Our web browsers easily and invisibly collect cookies, allowing marketers to follow us across the web. Our phones back up our photos and contacts to the cloud, tempting any focused hacker with a complete repository of our private lives. It’s as if every tacit deal we’ve made with easy-to-use technology has come with a hidden cost: our own personal vulnerability. This new voice command exploit is just the latest in a growing list of security holes caused by design, but it is, perhaps, the best example of Silicon Valley’s widespread disregard for security in the face of the new and shiny.
This is the way the web ends
This is the way the web ends
This is the way the web ends
Not with a bang but a duopoly.
I’ve had a few conversations with members of the Google AMP team, and I do believe they care about making the web better. But given how AMP pages are privileged in Google’s search results, the net effect of the team’s hard, earnest work comes across as a corporate-backed attempt to rewrite HTML in Google’s image. Now, I don’t know if these new permutations of AMP will gain traction among publishers. But I do know that no single company should be able to exert this much influence over the direction of the web.
Cynthia Lee didn’t write the clickbaity headline, but she did write the superb article that follows it, methodically taking the manifestbro apart:
Its quasi-professional tone is a big part of what makes it so beguiling (to some) and also so dangerous. Many defenders seem genuinely baffled that a document that works so hard to appear dispassionate and reasonable could provoke such an emotional response.
This is what I was trying to get at with my post, but here it is explained far more clearly, calmly, and rationally.
In the end, focusing the conversation on the minutiae of the scientific claims in the manifesto is a red herring. Regardless of whether biological differences exist, there is no shortage of glaring evidence, in individual stories and in scientific studies, that women in tech experience bias and a general lack of a welcoming environment, as do underrepresented minorities. Until these problems are resolved, our focus should be on remedying that injustice.

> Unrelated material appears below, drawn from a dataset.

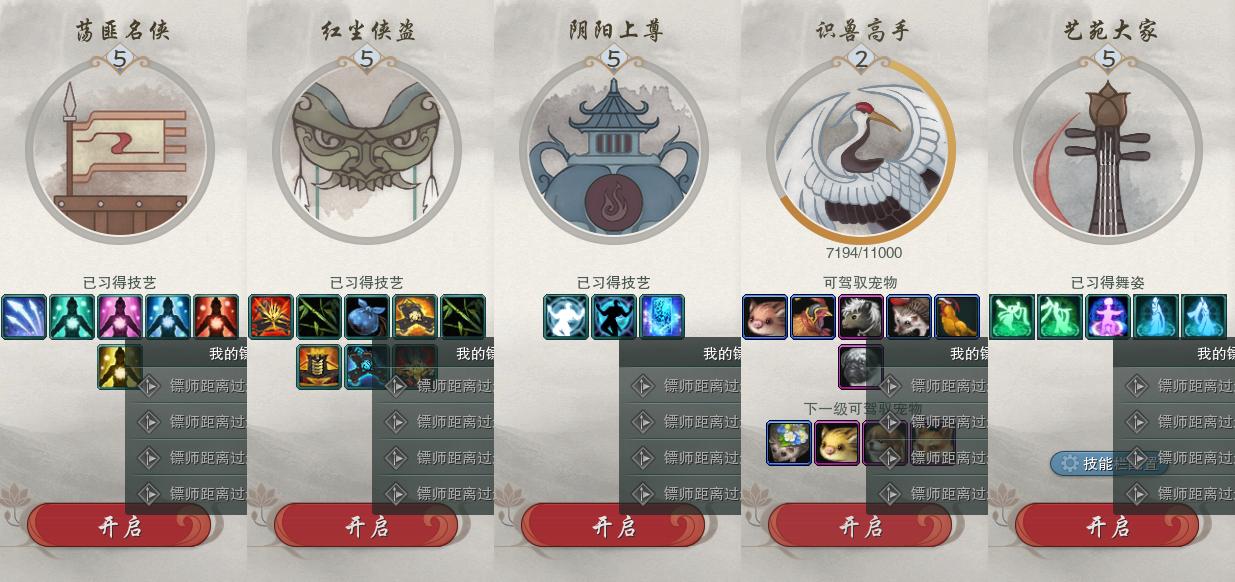
Task: Select the magenta meditating figure skill
Action: [120, 317]
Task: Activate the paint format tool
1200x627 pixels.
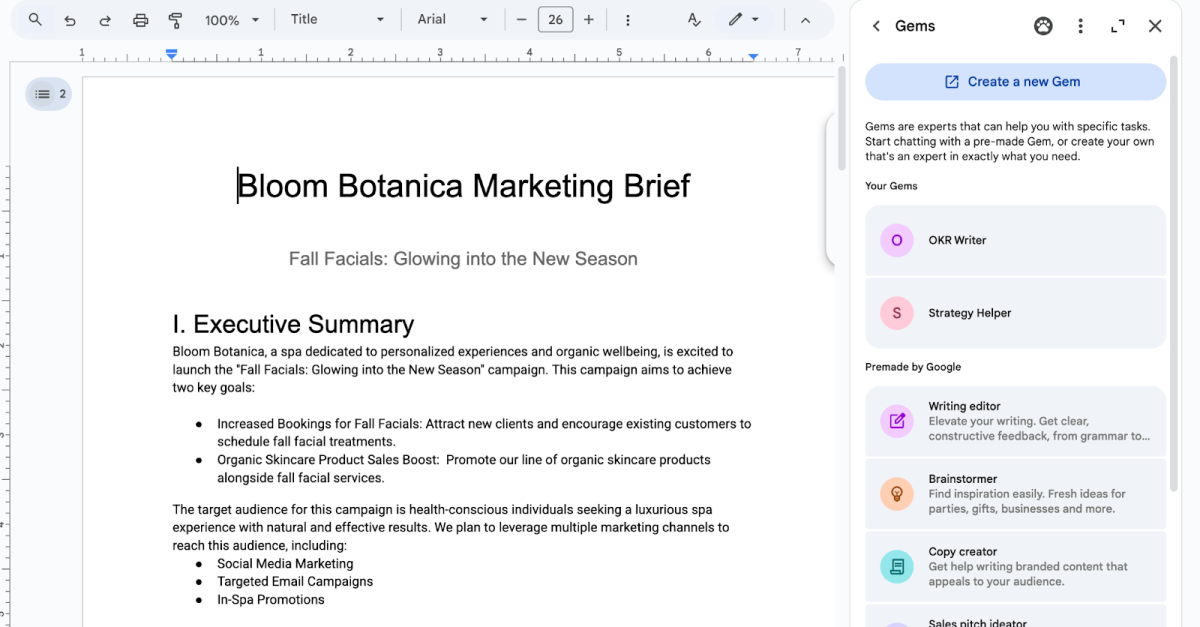Action: [x=176, y=20]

We men face shame and firing if we say the wrong thing. Women face the same plus rape threats, death threats, and all kinds of sustained harassment. So women can’t speak up safely and therefore they would have to watch their male colleagues discuss how a woman’s brain determines her interests. How impossibly maddening that would be.
I’m a Google Manufacturing Robot and I Believe Humans Are Biologically Unfit to Have Jobs in Tech - McSweeney’s Internet Tendency
Normally a McSweeney’s piece elicits a wry chuckle, but this one had me in stitches.
Humans are also far more likely to “literally cannot right now.” I have never met an automaton that literally could not, though I have met some that theoretically would not and hypothetically might want to stop.
Hadley points to the serious security concerns with AMP:
Fundamentally, we think that it’s crucial to the web ecosystem for you to understand where content comes from and for the browser to protect you from harm. We are seriously concerned about publication strategies that undermine them.
The anchor element is designed to allow one website to refer visitors to content on another website, whilst retaining all the features of the web platform. We encourage distribution platforms to use this mechanism where appropriate. We encourage the loading of pages from original source origins, rather than re-hosted, non-canonical locations.
That last sentence there? That’s what I’m talking about!